Other parts of the document explode the notion of multiple settlors. The plural form of the words settlor or trustor never appears in the 53 pages of the trust's Instrument, Operational Rules, Reader's Notes, and Bulletins. The Operational Rules mirror the language of the Instrument: the Fellowship acts as "the" settlor through the regional delegates when they gather at the Conference. This connotes a single settlor and a single voice.

More contrary text appears in the trust's provisions about removing the trustee. "[T]he" settlor may remove the trustee. If Autonomous Region were the settlor, it could unilaterally fire the trustee. But the trust instead provides a process for removing the trustee. This process requires a two-thirds vote of regional delegates, not action by a lone subset. Revoking the trust is a more significant change than removing and replacing the trustee. Under Autonomous Region's interpretation, two-thirds of delegates must agree to replace the trustee but a single group may revoke the whole trust. "Absurdity" was the word the probate court used to describe the consequences of this argument. The word is apt.

To give Autonomous Region the power of revocation, moreover, would conflict with the Fellowship's Tradition Four. The trust document recites and embraces Tradition Four, which limits autonomy where one group's decision would affect other groups or the Fellowship as a whole. Revoking the trust would be the epitome of affecting the Fellowship as a whole. Tradition Four thus forbids a single group within the Fellowship from acting alone to do something that affects the entire Fellowship.

The trust document decisively denies the power and status that Autonomous Region claims. This standing theory is infirm.

Autonomous Region's contrary arguments lack merit.

Autonomous Region cites a provision in the Operational Rules that allows a "regional service committee" to inspect records and operations of the trust. That the trust allows a non-settlor to inspect records does not imply Autonomous Region is a settlor. Rather, this provision counters Autonomous Region's position. The provision shows the trust's framers were careful to define how subsets of the Fellowship can interact with the trust and its administration. This argument fails.

Autonomous Region incorrectly complains the probate court did not consider Autonomous Region's extrinsic evidence. The court, however, said it considered the parties’ supplemental briefs, which included Autonomous Region's extrinsic evidence.

Courts provisionally consider all relevant and credible evidence before determining whether a contract is susceptible to a pleaded interpretation. ( Pacific Gas & Electric Co. v. G. W. Thomas Drayage & Rigging Co. (1968) 69 Cal.2d 33, 39–40, 69 Cal.Rptr. 561, 442 P.2d 641.)

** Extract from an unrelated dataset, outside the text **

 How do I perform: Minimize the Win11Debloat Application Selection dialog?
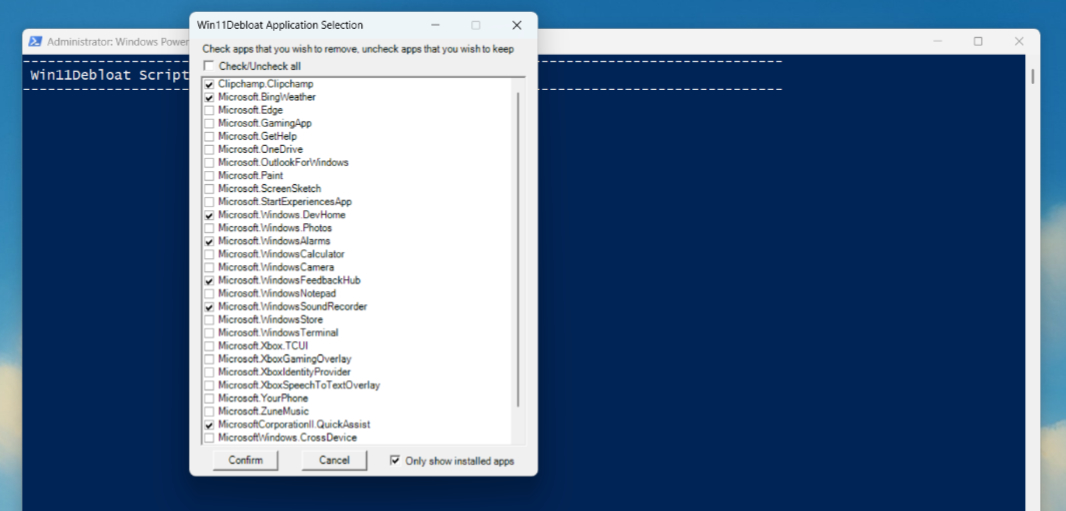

Extrinsic evidence in this case is cause for wonder. We are reviewing a demurrer ruling, and demurrers must focus on the pleading, not on evidence. Usually it is the proponent of the pleading that is quick to object to evidence at this procedural stage, yet here that very proponent was the one that offered the declarations and documents with its supplementary briefing. Moreover, the opponent of the pleading—World Services, the author of the demurrer—does not object to these submissions. World Services instead argues the probate court did consider this evidence, and did so properly. What are we to make of this?

At oral argument, World Services cited Estate of Russell (1968) 69 Cal.2d 200, 70 Cal.Rptr. 561, 444 P.2d 353, but that case does not authorize evidence at the demurrer stage. (See Fremont Indemnity Co. v. Fremont General Corp. (2007) 148 Cal.App.4th 97, 112–118, 55 Cal.Rptr.3d 621.)

In this peculiar situation, we treat the evidentiary material Autonomous Region attached to its supplemental briefing as offers of proof to convince the probate court to grant leave to amend. Nothing in Autonomous Region's offer of extrinsic evidence supports its claim to be a settlor. We outline its eight documents to show why.

Five of the eight items do not aid Autonomous Region because they are consistent with the trust's text and with the probate court's interpretation. None supports Autonomous Region's interpretation.

First is testimony from a 1991 lawsuit. A witness said Narcotics Anonymous groups are autonomous, their autonomy is not negotiable, and groups have a role in decisionmaking.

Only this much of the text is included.